EXERCISE OBJECTIVE:
The required result is a line count: how many lines in this data hold the word "height". Give only that.

THE DATA:
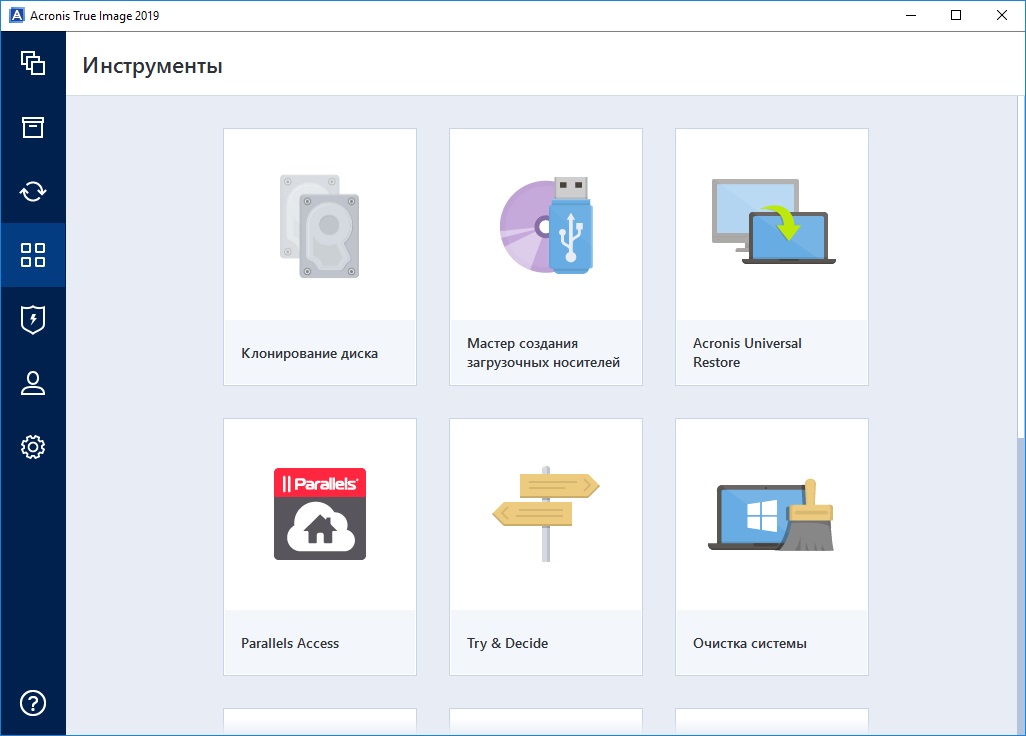1026x736 pixels.
Task: Open the Archive section icon
Action: 33,127
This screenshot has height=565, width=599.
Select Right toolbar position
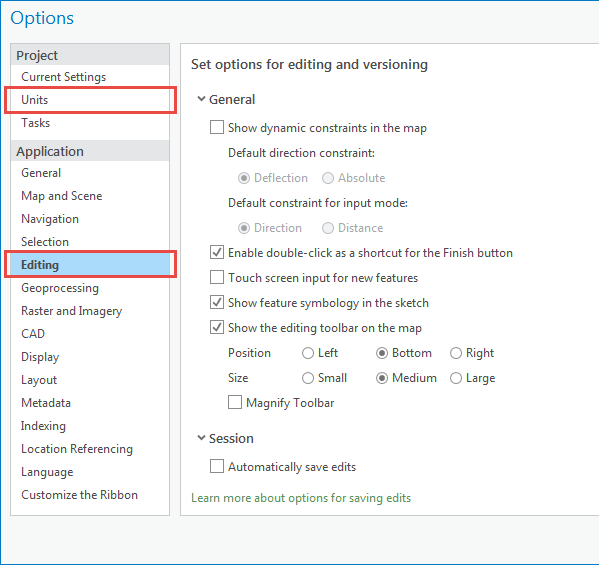point(456,353)
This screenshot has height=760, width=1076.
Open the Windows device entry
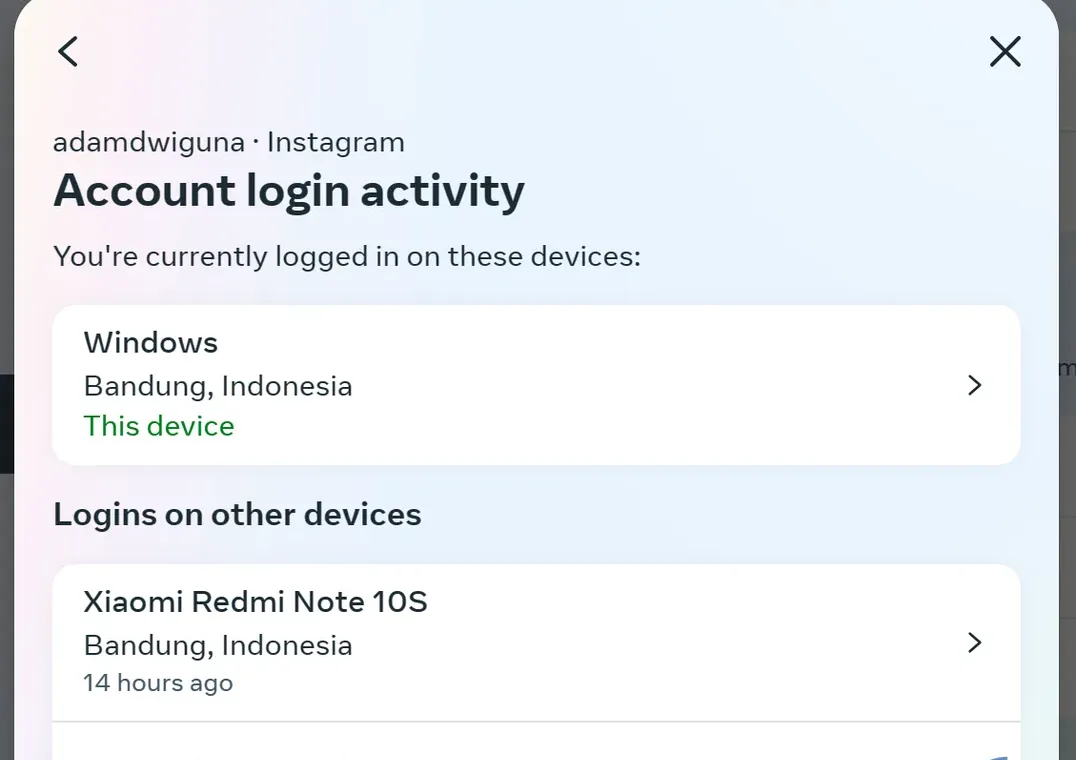click(x=536, y=385)

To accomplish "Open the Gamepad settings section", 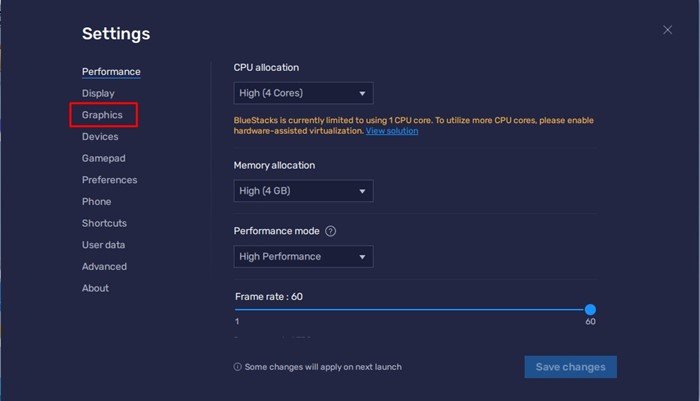I will pyautogui.click(x=103, y=158).
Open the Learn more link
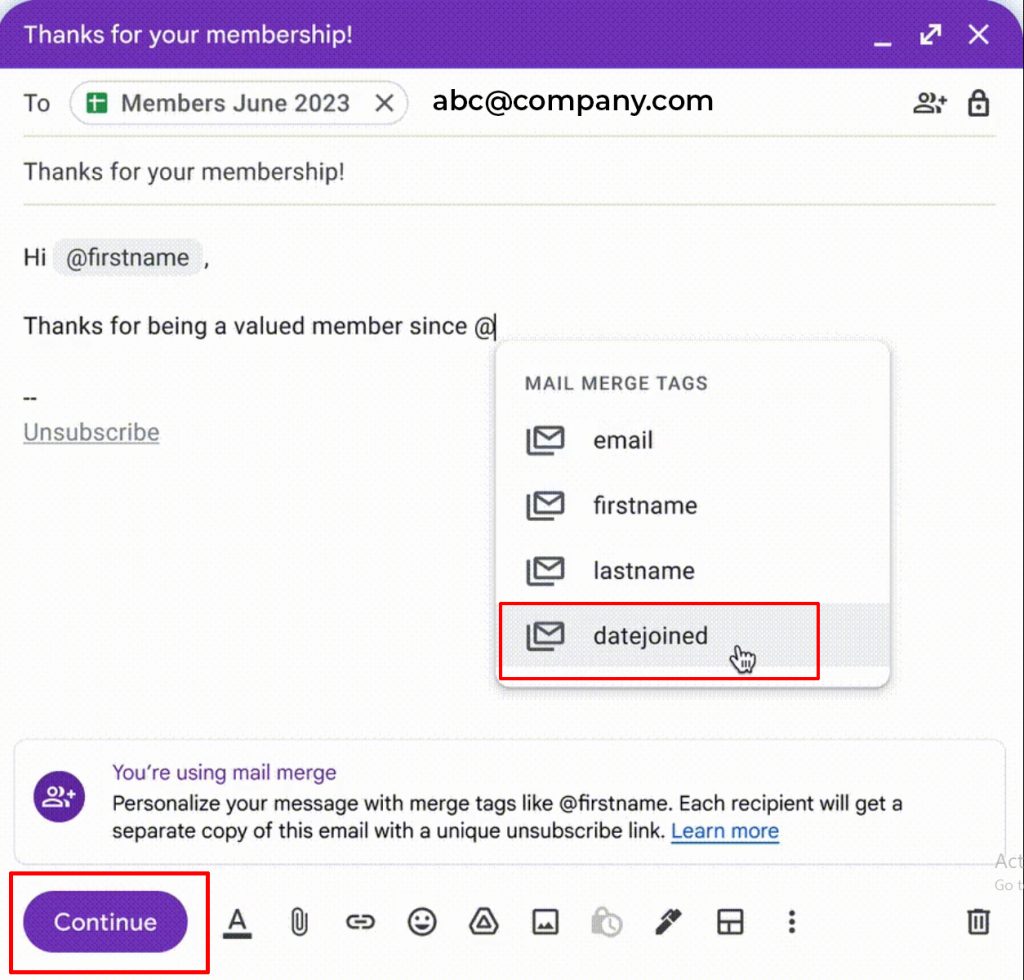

EXPECTED ANSWER:
2